Consumer Reports Sets Examples to Learn by

Building a Consistent Presence for Your Audience

Consistency. It’s not the first word you think of when trying to list a company’s reasons for success in the specialized information industry. But I’ve come across it a couple times of late, and it has made me think more about how consistency plays before an audience—your audience.

On Saturday, The New York Times ran an article heralding the 75th anniversary of (SIPA member) Consumer Reports—and the success it enjoys in both print and online. Bill Grueskin, dean of academic affairs at the Graduate School of Journalism at Columbia University and formerly managing editor of WSJ.com, spoke about how the consistency of Consumer Reports’ payment policy has helped fuel their success. “I don’t recall them ever taking the subscription wall down and then rebuilding it the next year. So customers understand that they can’t ‘wait it out’ while the publisher vacillates between paid and free.”

That reminds me of something Robert Lerose, one of the most popular speakers at last week’s Marketing Conference, often reminds people of with renewals—to put your best offer in the first effort and emphasize that it won’t get better down the road. Again, it’s about the consistency of your strategy. Subscribers are smart. Because they know they’ll get many chances to renew, they might hold out until the end in the hope of receiving an even greater deal—if they see inconsistencies in your subscription wall. The last thing you want to do is reward them for procrastinating. Also, as Lerose points out, it costs you more money to mail each additional effort and a late “best offer” would prove unfair to early renewers. The goal is to condition subscribers to accept your first offer, knowing it will be the best one.

Randall Stross, the author of the Times article and a professor of business at San Jose State University, also noted that Consumer Reports’ consistent policy of not allowing advertisements has “helped protect their reputation for clear-sighted recommendations, untainted by commercial considerations. The policy keeps its name away from use as an endorsement. Merchants whose products earn a spot on the recommended list would like nothing better than to mention it, but Consumer Reports forbids them from doing so.”

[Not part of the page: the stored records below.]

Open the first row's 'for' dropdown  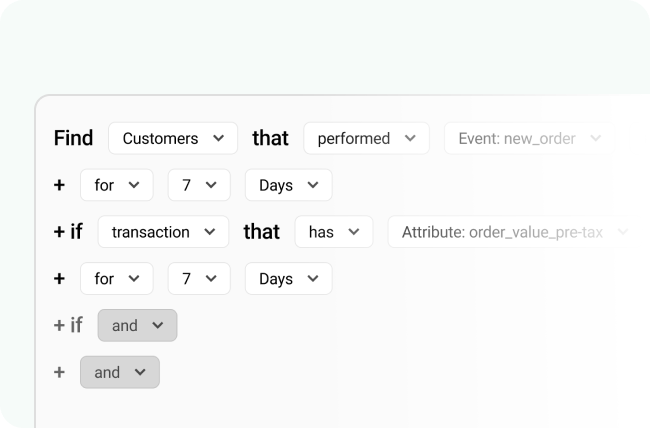click(116, 185)
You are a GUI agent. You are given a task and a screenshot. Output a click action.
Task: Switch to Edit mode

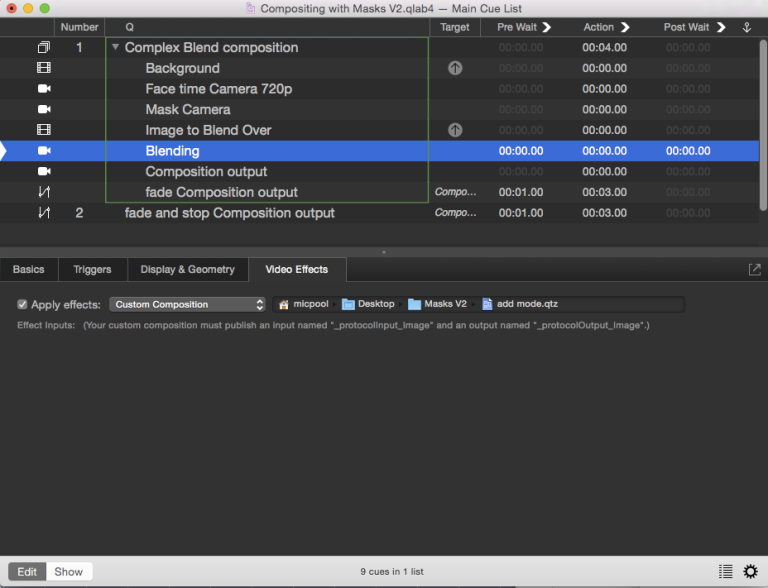click(x=28, y=571)
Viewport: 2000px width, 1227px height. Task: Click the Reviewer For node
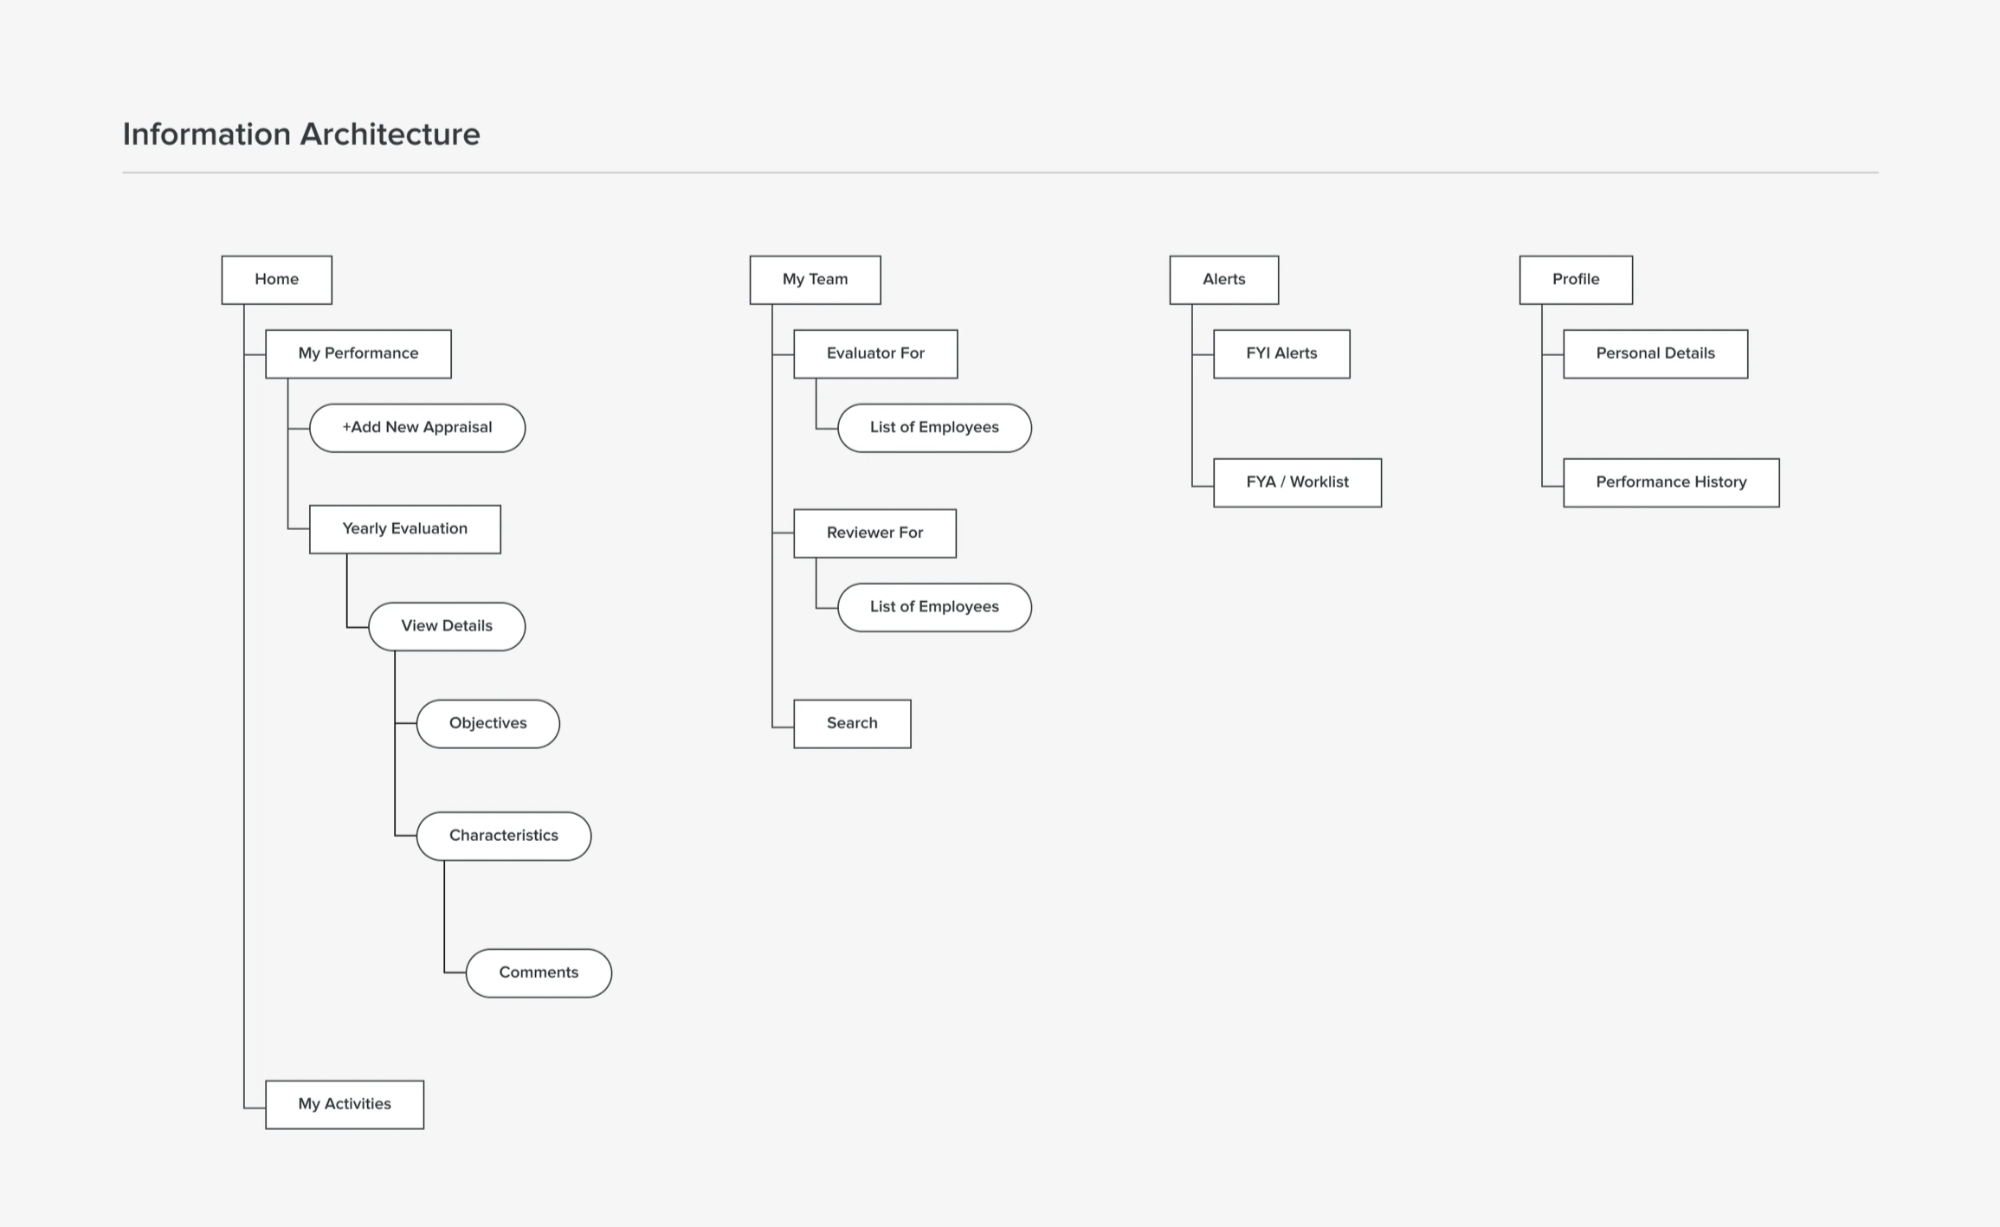875,533
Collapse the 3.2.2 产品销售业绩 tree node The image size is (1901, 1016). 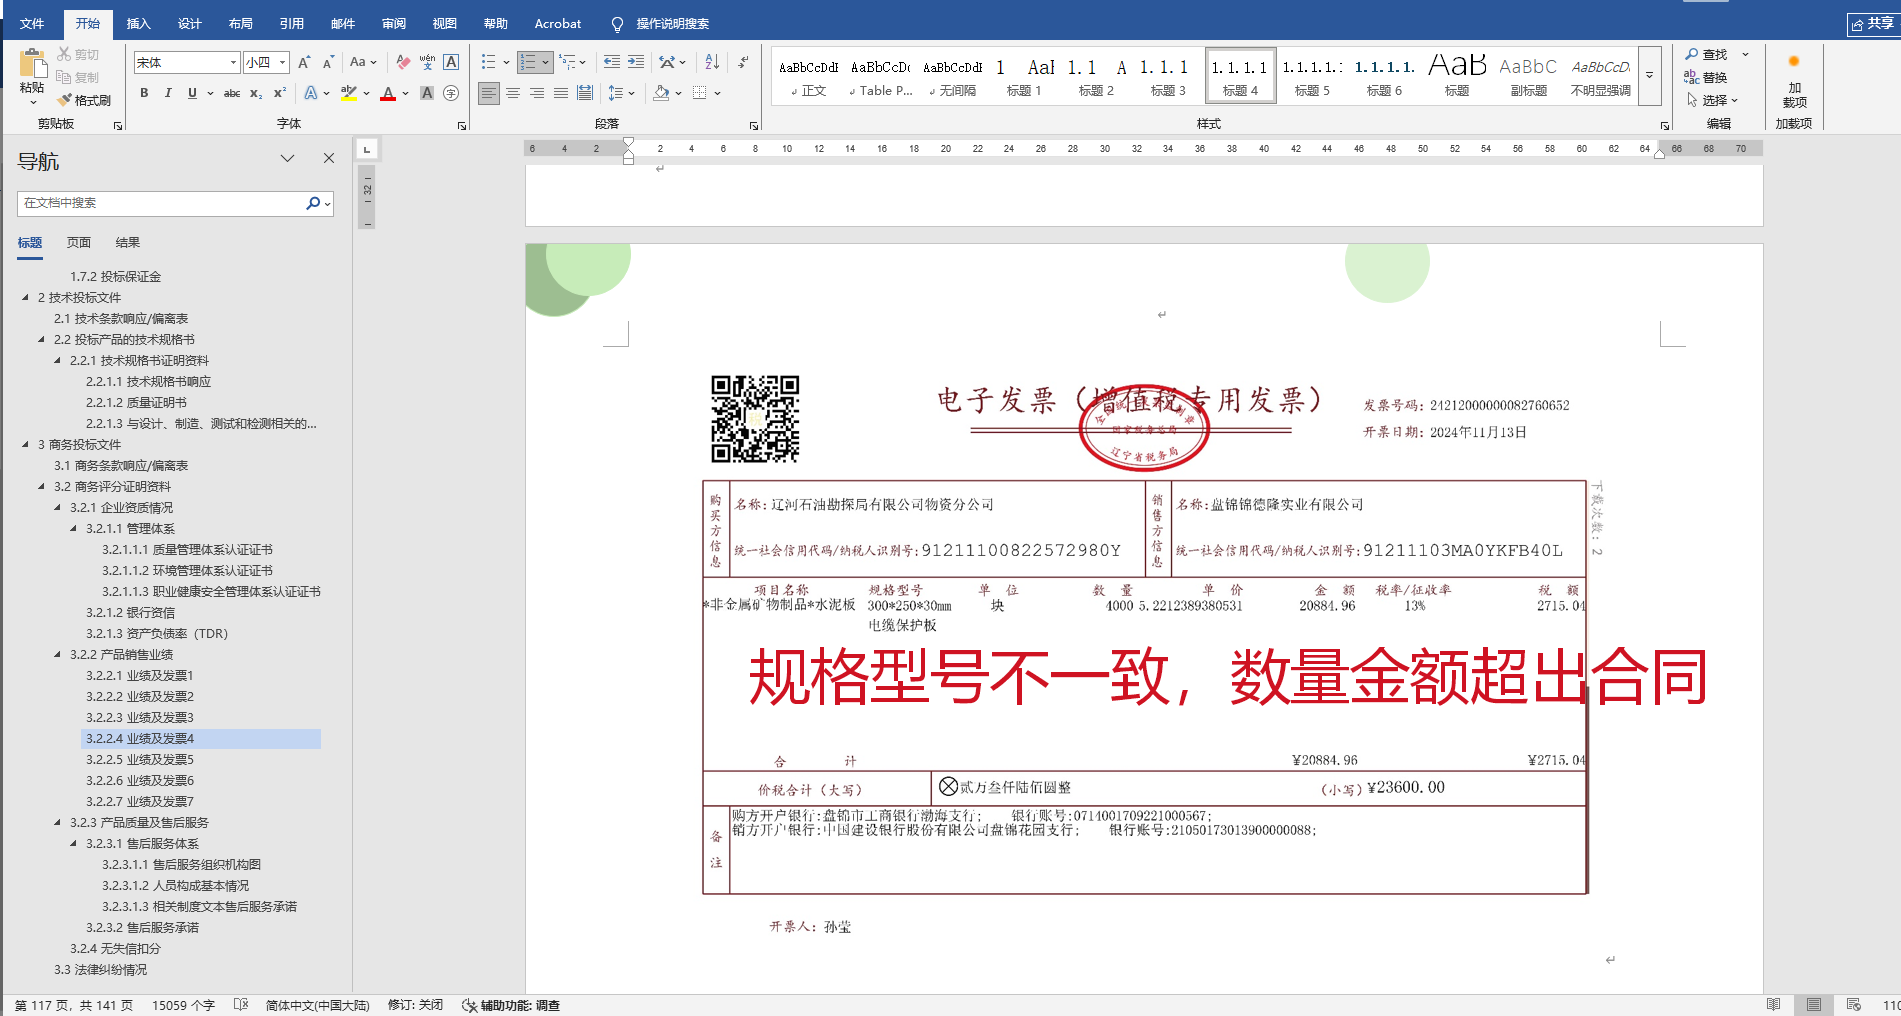coord(57,654)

Now Consumer Reports is in a pretty unique situation—according to the article, they have 3.3 million subscribers on their website and generate more revenue from digital subscriptions than from print. Their print subscribers have held steady since 2001 at around four million. “It isn’t much of a leap for people to pay $5.95 a month [or $26 a year] for access to a database that will help them make a wise purchase of a $500 dishwasher or a $25,000 car,” Grueskin said. So I’m not espousing the no-ads approach. In fact, a great deal of the talk at the Conference had to do with companies moving to a more ad-based model—or at least supplementing their subscription model. But to me, the important words there are “consistent policy.” Subscribers know that a Consumer Reports review has not been influenced in any way. You can trust them wholeheartedly.

Consumer Reports also wants subscribers to report on their experiences with the products. As Mark Everett Johnson said at last week’s copywriting workshop, the audience is the authority when it comes to what they will read and buy. So consistently engaging your audience with surveys, questions, information and chats can also be effective.

“Five years ago, the Web site was just the magazine put online, word for word,” said Kevin McKean, Consumer Reports’ editorial director. Today, testing is constant and so are the posting of results. As we’ve talked about before, there’s just no reason to hold information any more. Put it out there and get some more. And be consistent.